The other day we went for a long walk and sat by a river. I asked Stew if he was present or thinking about… (fill in the blank). We both acknowledged that we needed to work a little harder on being more aware of what our brains were engaged in. Over the past 5 months we have been caretakers and there’s been lots of details that needed our attention. That’s all well and good when that is what is needed but not so good when I’m out in nature and I don’t want my mind to be wrapped up in details, when there is nothing that needs doing except for me to “Be”.

Being in my heart and being present with nature, being still in mind and body so I can get to inner peace, allows me to balance out all that doing. It allows me to nurture myself and recharge. It allows me to focus on what’s important, rather than what seems urgent, which so often happens when I’m in the middle of my life.

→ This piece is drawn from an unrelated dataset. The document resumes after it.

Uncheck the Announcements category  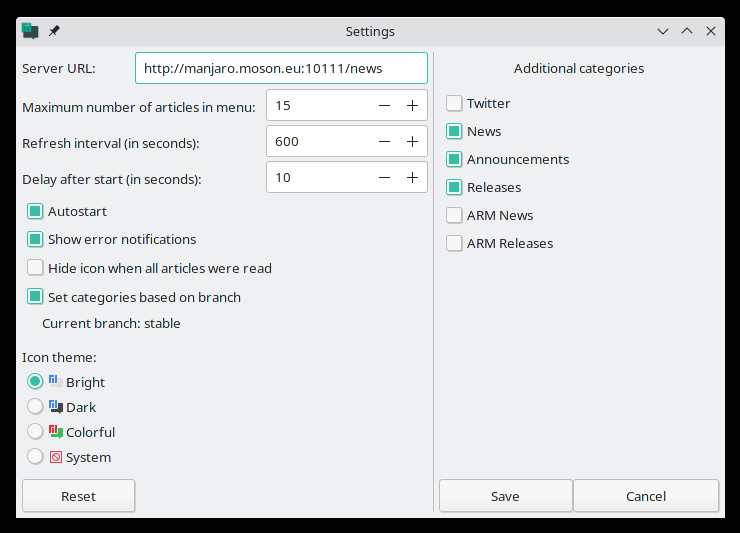[454, 159]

When I’m out in nature, it’s sad to miss out on all the big and little awe moments of Life sharing Itself with me, which is inevitable when I’m in my head re-thinking past situations. When I’m involved in a conversation, it’s sad to miss out on the heart connection possible and the gem of self the other person might be offering me because my head is imagining future outcomes.

So, what is it that will help you get still, let your thoughts go, become more present? Don’t forget to engage in it often, and you don’t have to wait for your birthday. And furthermore, there is no such thing as being too busy. “Being” comes from residing in our hearts and “busy” is a mind thing.

My brain has a lot to offer me, and there is an appropriate time for me to engage its gifts. But I always find it useful to question whether I am giving it the spotlight and letting it hog the show. I have too much to do in my life, and I bet you do, too.  I want to do it from the place of being that accesses my heart, allowing me to be my best self, allowing me to be fully present and engaged, allowing me to know my highest well-being, no matter how much I have to do and whatever difficult situations I’m in the middle of. I bet you do, too. Today is a good day...and I make it so!